▶ [WHAT IS REQUIRED]
Each line of the data that mentions the string "will" needs to be identified and copied.

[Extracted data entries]
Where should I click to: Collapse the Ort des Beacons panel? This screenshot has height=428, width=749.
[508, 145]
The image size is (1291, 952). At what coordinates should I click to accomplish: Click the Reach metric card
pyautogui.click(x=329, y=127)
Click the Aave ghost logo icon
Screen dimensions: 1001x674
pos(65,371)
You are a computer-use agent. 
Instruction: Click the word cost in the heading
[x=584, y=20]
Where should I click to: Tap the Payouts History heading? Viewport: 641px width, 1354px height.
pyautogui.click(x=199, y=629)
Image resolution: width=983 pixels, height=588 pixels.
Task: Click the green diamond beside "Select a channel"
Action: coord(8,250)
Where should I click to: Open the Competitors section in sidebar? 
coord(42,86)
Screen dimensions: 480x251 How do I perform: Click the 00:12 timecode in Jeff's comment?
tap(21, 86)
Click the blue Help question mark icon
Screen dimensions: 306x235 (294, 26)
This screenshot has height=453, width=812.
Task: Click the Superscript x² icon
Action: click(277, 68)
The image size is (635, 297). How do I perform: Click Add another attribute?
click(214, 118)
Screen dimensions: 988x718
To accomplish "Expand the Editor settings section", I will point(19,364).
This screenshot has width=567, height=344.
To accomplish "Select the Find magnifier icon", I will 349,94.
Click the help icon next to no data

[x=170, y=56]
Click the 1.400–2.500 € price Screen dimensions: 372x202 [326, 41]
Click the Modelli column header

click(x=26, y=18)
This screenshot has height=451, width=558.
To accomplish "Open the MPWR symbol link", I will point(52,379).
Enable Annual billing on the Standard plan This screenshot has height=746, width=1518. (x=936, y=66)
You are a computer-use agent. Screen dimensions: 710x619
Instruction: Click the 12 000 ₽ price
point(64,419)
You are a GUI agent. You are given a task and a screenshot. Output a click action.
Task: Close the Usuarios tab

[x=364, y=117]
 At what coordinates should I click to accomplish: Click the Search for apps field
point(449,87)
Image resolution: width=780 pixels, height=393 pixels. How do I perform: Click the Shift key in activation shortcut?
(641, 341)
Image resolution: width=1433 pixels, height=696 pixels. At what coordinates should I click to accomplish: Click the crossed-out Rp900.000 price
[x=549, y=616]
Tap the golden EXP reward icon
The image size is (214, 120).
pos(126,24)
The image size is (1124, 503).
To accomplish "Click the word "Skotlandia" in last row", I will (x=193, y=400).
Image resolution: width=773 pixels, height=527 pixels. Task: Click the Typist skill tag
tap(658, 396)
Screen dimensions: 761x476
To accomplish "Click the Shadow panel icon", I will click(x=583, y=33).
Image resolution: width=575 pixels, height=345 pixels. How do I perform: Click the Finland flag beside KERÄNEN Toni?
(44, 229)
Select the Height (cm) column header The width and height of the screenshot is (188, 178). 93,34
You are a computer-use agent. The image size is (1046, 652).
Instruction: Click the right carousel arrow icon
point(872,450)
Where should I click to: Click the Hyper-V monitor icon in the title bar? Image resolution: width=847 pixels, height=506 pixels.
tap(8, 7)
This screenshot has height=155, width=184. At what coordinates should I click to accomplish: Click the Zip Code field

▶ [EXPECTED OUTPUT]
To accomplish "Expand the Editor settings section", I will point(19,364).
To accomplish "Select the Find magnifier icon", I will 349,94.
To accomplish "Open the MPWR symbol link", I will point(52,379).
To accomplish "Click the word "Skotlandia" in last row", I will (x=193, y=400).
To accomplish "Click the Shadow panel icon", I will click(x=583, y=33).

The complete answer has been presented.